Powered by natural language processing, ASR systems provide a much more personalized and human experience than traditional touchtone ever could. Traditional touchtone is like interacting with Dan Rathers, while ASR is like talking to Oprah. Even more importantly, ASR-driven IVR systems enable contact centers to vastly reduce the number of steps callers must take to get what they need. Customers can cut through unnecessary menu options by saying exactly what they want (e.g., “I would like the address of your call center so that I can punch the last agent I spoke to in the face”). 

NOTE: To help you better understand speech technology and achieve optimal results with your speech-enabled IVR system, I recommend you get a copy of one or both of Bruce Balentine’s books:

1) It’s Better to Be a Good Machine than a Bad Person
2) How to Build a Speech Recognition Application


Bruce is one of the smartest and funniest “techies” I know. He has no allegiances to any speech vendors, and thus never pushes any particular products.
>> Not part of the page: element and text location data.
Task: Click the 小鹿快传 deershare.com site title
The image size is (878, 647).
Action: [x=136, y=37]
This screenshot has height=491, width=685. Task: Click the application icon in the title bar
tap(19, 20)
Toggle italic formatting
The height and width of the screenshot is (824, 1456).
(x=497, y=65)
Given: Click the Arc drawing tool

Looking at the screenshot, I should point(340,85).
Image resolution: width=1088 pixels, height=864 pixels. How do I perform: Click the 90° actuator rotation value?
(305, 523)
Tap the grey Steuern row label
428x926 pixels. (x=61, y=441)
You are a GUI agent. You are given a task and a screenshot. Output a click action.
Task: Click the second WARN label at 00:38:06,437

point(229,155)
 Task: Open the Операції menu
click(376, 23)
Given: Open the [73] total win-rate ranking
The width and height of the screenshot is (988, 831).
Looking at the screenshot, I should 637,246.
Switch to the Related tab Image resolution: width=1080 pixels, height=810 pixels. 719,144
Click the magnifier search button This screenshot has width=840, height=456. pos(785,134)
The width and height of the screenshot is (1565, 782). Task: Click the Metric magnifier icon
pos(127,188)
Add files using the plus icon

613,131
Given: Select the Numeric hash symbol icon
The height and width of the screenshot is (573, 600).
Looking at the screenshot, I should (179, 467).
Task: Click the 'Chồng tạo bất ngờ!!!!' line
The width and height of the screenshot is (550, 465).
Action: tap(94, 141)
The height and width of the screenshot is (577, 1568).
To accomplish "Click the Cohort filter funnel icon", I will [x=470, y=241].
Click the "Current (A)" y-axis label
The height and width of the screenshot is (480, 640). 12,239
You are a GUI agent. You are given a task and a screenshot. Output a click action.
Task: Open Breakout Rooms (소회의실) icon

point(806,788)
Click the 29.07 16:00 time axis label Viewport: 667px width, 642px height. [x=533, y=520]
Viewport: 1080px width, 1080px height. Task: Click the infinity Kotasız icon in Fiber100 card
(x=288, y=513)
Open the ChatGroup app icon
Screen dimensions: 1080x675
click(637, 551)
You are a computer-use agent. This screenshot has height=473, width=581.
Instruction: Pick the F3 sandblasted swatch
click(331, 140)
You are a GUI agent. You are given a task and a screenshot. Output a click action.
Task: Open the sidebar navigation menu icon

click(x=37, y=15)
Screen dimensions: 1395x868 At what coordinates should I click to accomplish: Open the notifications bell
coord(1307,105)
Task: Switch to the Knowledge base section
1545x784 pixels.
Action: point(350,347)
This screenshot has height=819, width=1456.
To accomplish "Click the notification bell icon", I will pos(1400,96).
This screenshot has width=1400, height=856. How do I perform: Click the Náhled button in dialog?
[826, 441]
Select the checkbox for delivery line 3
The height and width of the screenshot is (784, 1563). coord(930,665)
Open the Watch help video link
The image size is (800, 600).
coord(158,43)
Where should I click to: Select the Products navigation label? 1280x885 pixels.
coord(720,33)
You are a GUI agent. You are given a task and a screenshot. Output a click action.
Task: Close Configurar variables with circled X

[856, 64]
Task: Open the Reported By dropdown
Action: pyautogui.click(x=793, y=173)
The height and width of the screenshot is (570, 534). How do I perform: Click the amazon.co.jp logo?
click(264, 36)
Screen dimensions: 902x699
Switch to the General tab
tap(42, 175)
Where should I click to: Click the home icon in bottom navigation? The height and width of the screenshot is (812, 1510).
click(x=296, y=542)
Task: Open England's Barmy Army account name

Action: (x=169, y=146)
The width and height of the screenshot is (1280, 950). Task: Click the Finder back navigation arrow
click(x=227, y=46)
Use CTI to ensure smooth, smart transfers. Even if your IVR system is perfectly designed and features the universally appealing voice of James Earl Jones, many callers will still want to – or need to – speak to a live agent featuring the universally less-appealing voice of a live agent. And when this happens, what’s universally aggravating to callers is – after providing the IVR with their name, account number, social security number, height, weight and blood type – having to repeat the very same information to the agent to whom their call is transferred.

To avoid such enraging redundancy – and to shorten call lengths/reduce costs – leading contact centers incorporate CTI (computer telephony integration) technology into their IVR system. These applications integrate the voice and data portions of the call, then, with the help of magic fairies, deliver that information directly to the desktop of the agent handling the call. With today’s technologies, it’s really quite simple (though, granted, not always cheap), and the impact on the customer experience is immense. Rather than the caller starting off their live-agent interaction with a loud sigh or groan, they start off with the feeling that the company might actually have a soul.


Regularly test and monitor the system. Top contact centers keep a close eye on IVR function and callers’ interactions with the system to ensure optimum functionality and customer experiences. 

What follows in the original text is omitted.